Pre-scaling our platform
I have not yet mentioned the components of our infrastructure that do not have auto-scaling in place : our Databases. Taking into consideration the limit of non-self-scaling components as well as the scaling delay for self-scaling components, it is obvious that it is necessary to pre-scale the platform.
We decided with the management that the platform should be able to absorb 1% of the audience (6 million viewers): 60,000 simultaneous users. But how do you know how many resources are needed to handle such simultaneous traffic? The best solution is to simulate such a traffic via load tests.
Load testing
Load testing is the process of evaluating a system’s performance under a specific expected load. The goal of load testing is to identify any bottlenecks and determine the system’s maximum capacity, so that the system can be optimized and scaled accordingly.

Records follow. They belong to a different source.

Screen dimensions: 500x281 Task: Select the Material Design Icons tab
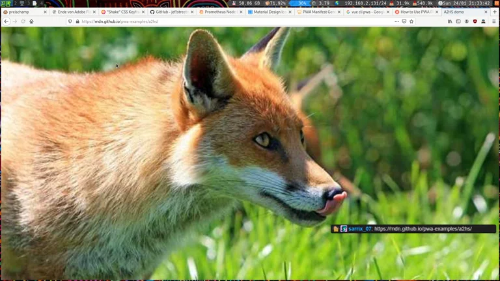tap(267, 12)
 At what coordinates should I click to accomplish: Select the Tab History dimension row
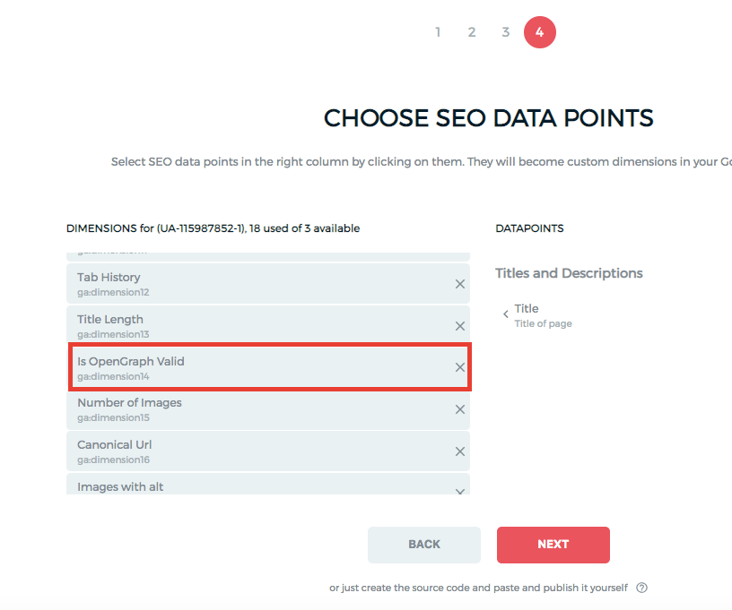pos(224,283)
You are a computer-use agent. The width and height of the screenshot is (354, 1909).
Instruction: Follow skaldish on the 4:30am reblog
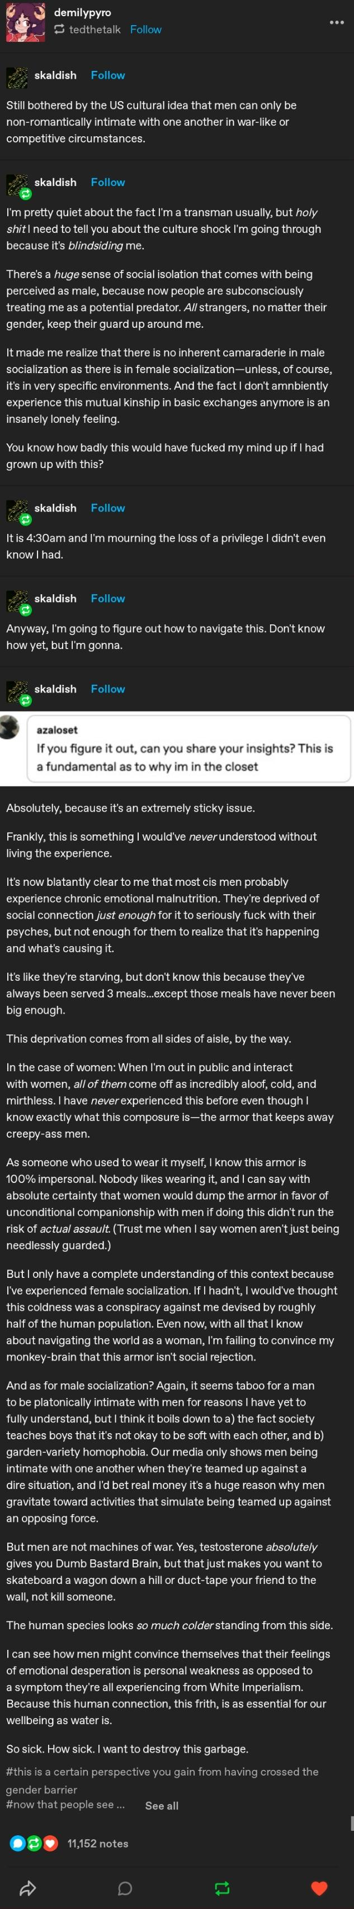point(108,508)
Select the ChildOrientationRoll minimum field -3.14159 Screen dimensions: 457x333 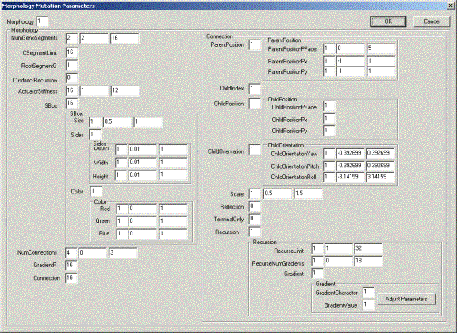pyautogui.click(x=351, y=177)
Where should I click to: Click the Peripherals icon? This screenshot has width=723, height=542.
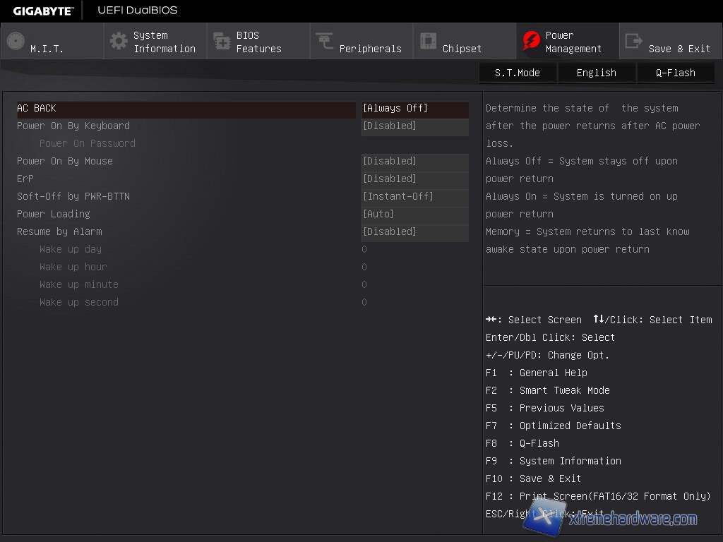pos(325,41)
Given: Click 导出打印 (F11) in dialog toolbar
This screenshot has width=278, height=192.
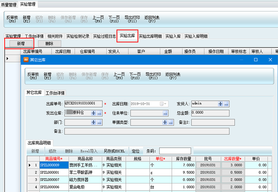Looking at the screenshot, I should (153, 76).
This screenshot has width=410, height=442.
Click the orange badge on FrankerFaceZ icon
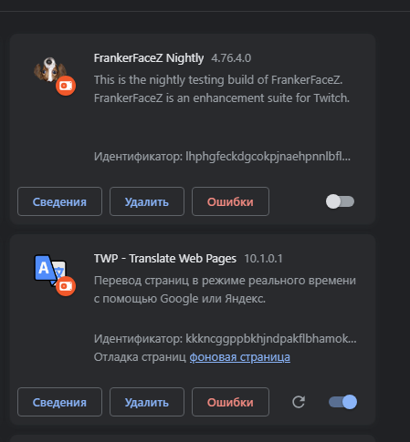(x=66, y=86)
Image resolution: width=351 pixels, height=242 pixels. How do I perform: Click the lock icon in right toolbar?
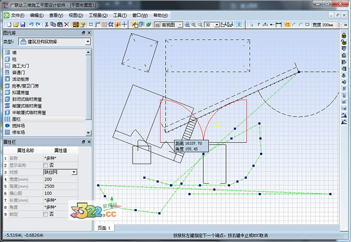coord(344,35)
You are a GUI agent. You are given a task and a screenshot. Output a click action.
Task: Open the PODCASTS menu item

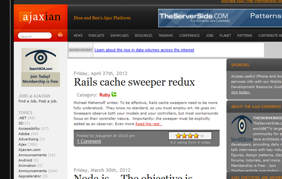pyautogui.click(x=96, y=35)
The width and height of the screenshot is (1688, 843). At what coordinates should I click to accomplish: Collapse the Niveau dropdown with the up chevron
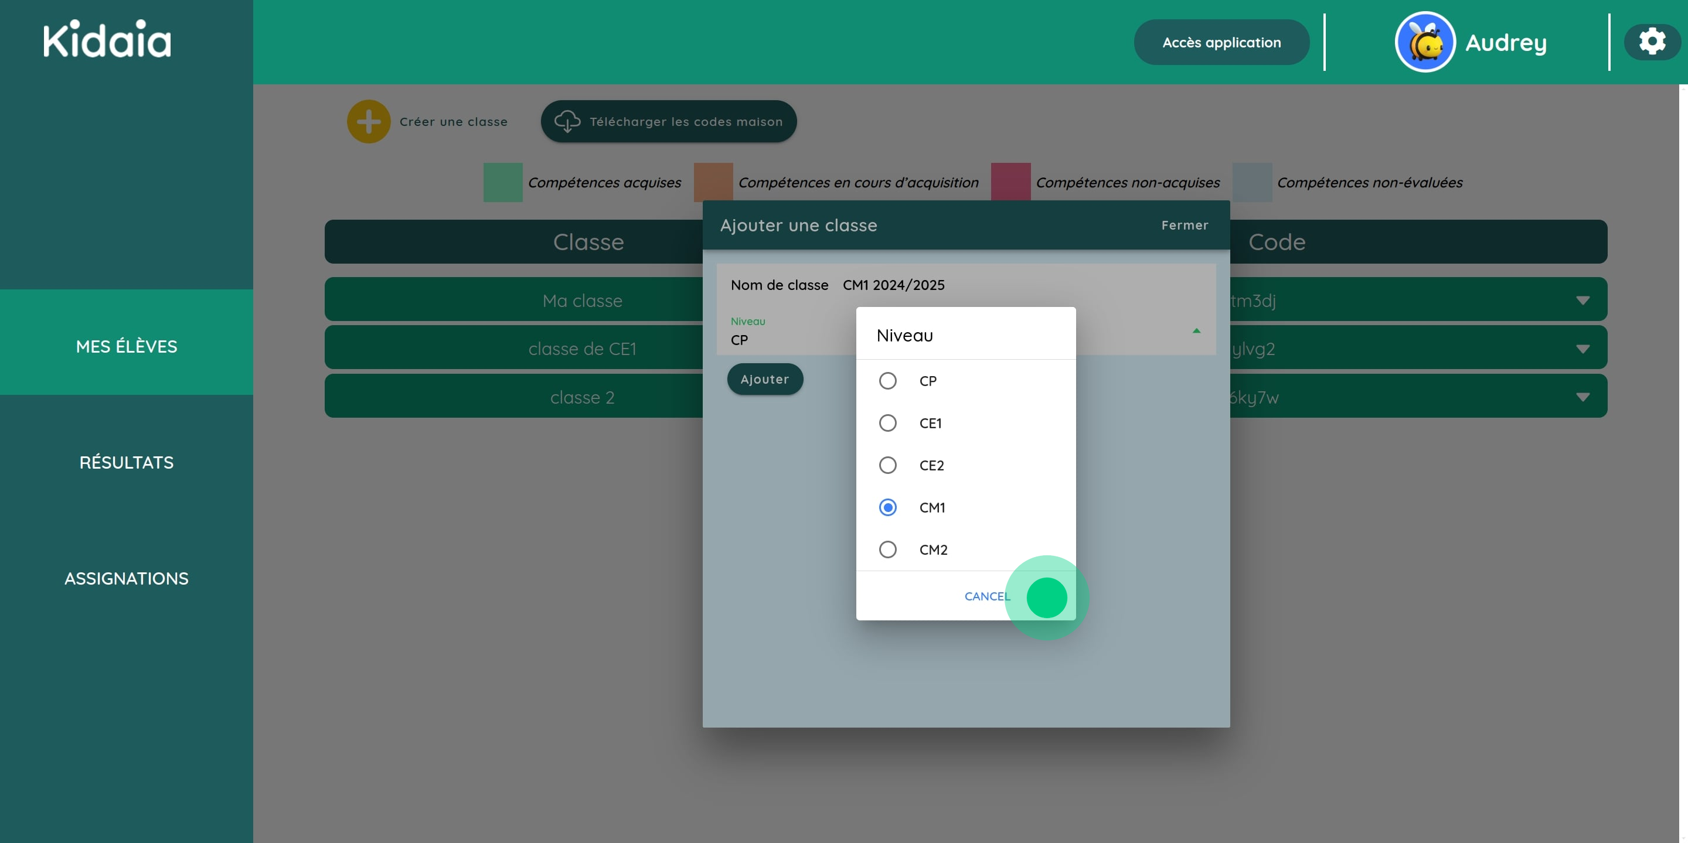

Tools like Apache Bench, JMeter, and Gatling can help with load testing by simulating a large number of users or requests to an application, and measuring its performance and response times under these conditions. Additionally, these tools can be configured to simulate a variety of different use cases and scenarios, allowing us to test for different types of traffic and usage patterns.
Identify bottlenecks
By analyzing the results of load testing, we can identify bottlenecks and potential issues, and make the necessary adjustments to improve the performance and scalability of our applications. Here are the key points to analyze :
On the Backend / Infrastructure side (analyzed with standard monitoring tools) :
- CPU consumption
- RAM consumption
- Internal networking consumption
- maximum simultaneous connexions to databases
On the Frontend side (analyzed with the load testing tools) :
- Response time
- HTTP Response code
After conducting the load testing exercise, we were able to identify the resources required to handle the anticipated traffic. We subsequently established the necessary infrastructure. The final step was to wait and observe the performance of our setup!
What really happened
In the end we overestimated the traffic (but it’s better this way). We received about 2000 simultaneous visitors for a 30-second report on our company with the company’s name displayed in small print for about ten seconds on the screen. Scary though, isn’t it?